22 Mayıs 2025 Perşembe

Korkunun Kıvamı

“Korkunun Kıvamı” Küçürek Öykülerdeki Büyük Dünya

‎“Korkunun Kıvamı” Yazar Ahmet Doğru’nun sekizinci, öykü olarak da ikinci kitabıdır. KDY Yayınları aracılığıyla Ocak 2025’te okurlarıyla buluşturulmuş eser, kırka yakın küçürek öyküden oluşmaktadır. Öyküler ortalama ikişer sayfa hacminde ve toplamda seksen sekiz sayfadır. Kitap ismi olan “Korkunun Kıvamı” kitapta yer alan aynı isimli bir öyküden almaktadır.

‎Öykülerde, hayatın bölüm bölüm kesitleri işlenmektedir. Öykülerde belli başlı konuları, temayı şu şekilde sıralayabilirim. “Yazma hakkında, inanç mevzusu, şiir konusu, hastalık hali, deprem, ölüm, Gazze, ramazan ayı, Cuma camii, askıda ekmek” gibi aklıma gelenler olarak bir kısmını sıralayabilirim. Bütün bu hayatın içinden farklı farklı temadaki anlatımlarının ehramının tepesinde hep insan duyarlılığı, duygudaşlığı ve sevgi gibi insani temleri soyut kavramlar olarak görmekteyiz.

‎Öykülerde “sen ve siz” şahıs kipi üzerinden bir anlatım bütünlüğü yer almaktadır. Ayrıca yazar zaman zaman dış anlatıcı olarak da kendisini hissettiriyor. Başka bir ifadeyle anlatımlarda yazarın sesi birinci tekil şahıs olarak duyuluyor diyebiliriz. Şair Ahmet Doğru’nun şiirlerinde ki ses yüksekliğinin yanında öykülerinin daha dinginliğe ulaşmış olduğu, sükûnete kavuşmuş bir tarzda konuların ele alınmış olduğunu söylememiz mümkün. Yani eski zaman dervişi sakinliğinde ve olgunluğunda öykülerin işlenmiş olduğunu söylesek yeridir.

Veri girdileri
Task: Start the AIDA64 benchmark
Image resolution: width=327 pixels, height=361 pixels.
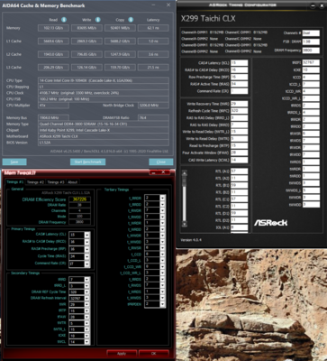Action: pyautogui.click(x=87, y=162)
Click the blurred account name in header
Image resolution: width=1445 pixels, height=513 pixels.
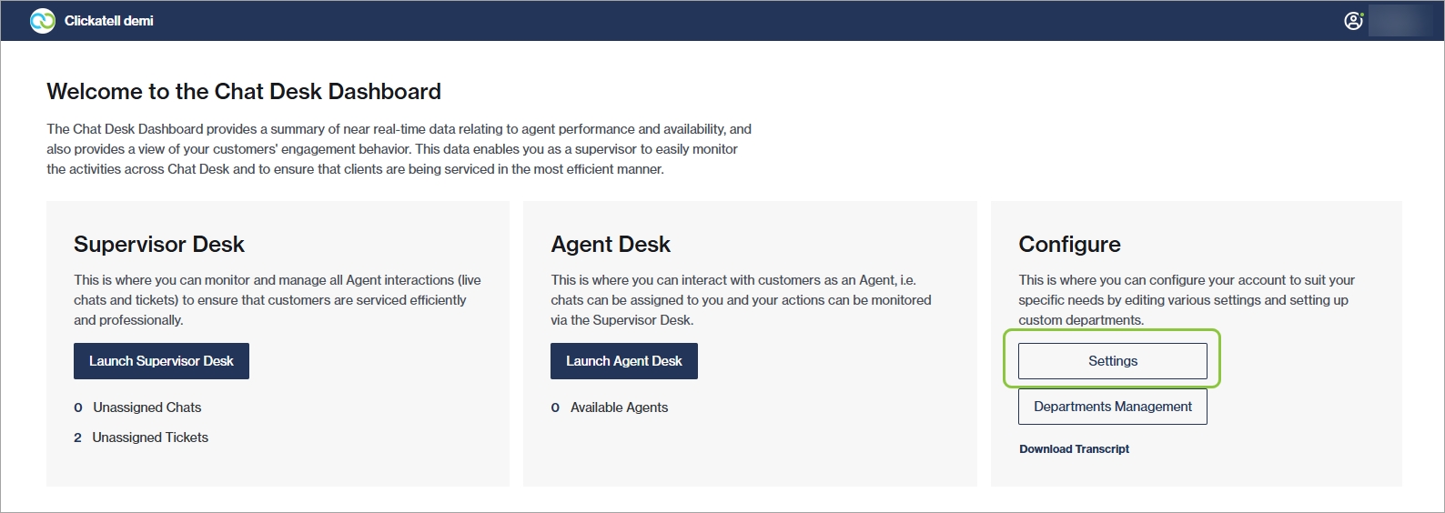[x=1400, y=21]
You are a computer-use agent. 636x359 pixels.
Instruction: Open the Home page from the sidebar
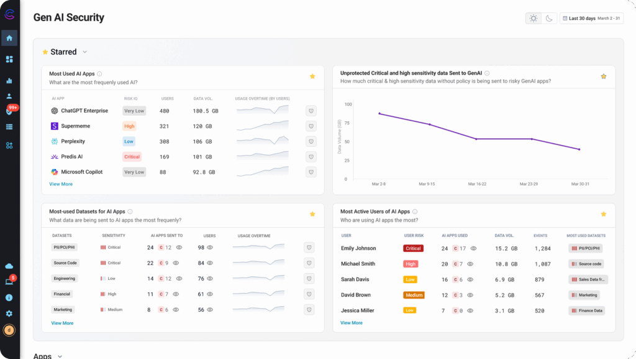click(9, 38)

İstenenler.
1. Satırlarda "Click the blurred account name in header" ifadesini içeren satırdan satırların sonuna kadar (her iki uç dahil) olan bölümü, talimatlarla birlikte yeniden yazın. Yanıtlardaki koordinat değerlerinin her birine 28 ekleyerek kaydırın ve resimleri yanıta almayın.
2. "Korkunun Kıvamı" kitabının incelemesini son cümlenin ardından sürdürün.

Görev Sonuçları.
1.
Click the blurred account name in header
Image resolution: width=1445 pixels, height=513 pixels.
[x=1428, y=49]
You are a computer-use agent. 636x359 pixels.
Instruction: Open the Home page from the sidebar
click(37, 66)

2.
‎Öykülerin genelinde öykü kahramanları belirgin değildir. Çok az da olsa yer verilen öykü kahramanlarının bazıları şu şekildedir; “Rıza, Niyazi, Hacelilerin Hayrettin, İrfan Dede ve İhsan Emmi” şeklindedir. Öykülerde belirli bir zaman mefhumu olmamakla beraber öykü teması üzerinden yaşanılan zamanı kestirebiliyoruz diyebiliriz. Bu bağlamda öyküler daha çok zamansızlığa ayarlı desek yanlış olmayacaktır. “Dertsindi, görmesindi, dayansındı, ışındı (aydınlandı), bükmelilerdi, şiirsi, şairimsi” gibi farklı kelime yapılarıyla da öyküler daha dikkat celp etmektedir. Bunlarla beraber “daraba (kepenk, perde), hambelesin (bir meyve), cidal, tahra, çağıl” gibi az kullanımda olan bazı kelimeleri de bunlara dahil edebiliriz.

‎Öykülerde yer yer özlü alıntı ve türkü sözlerine, ayrıca yaşanmış bazı tarihi alıntılara yer verilmektedir. Bunlardan kısa da olsa birkaç örnek verecek olursam; Özlü sözler olarak; Ulu bir bilgenin sözü şu şekildedir; “Dili tutmak zorun zorudur…” Başka bir sözde eskiler; “Her ağaç on kuş besler” demişlerdir. Kitaptan alıntıladığım bir bölüm ise şu şekildedir; “Haklı görmek, haklı kılmaz kimseyi. Haklı olmak, hakkı görmek değil hakkı vermektir” (s. 66, Satürn Öyküsü)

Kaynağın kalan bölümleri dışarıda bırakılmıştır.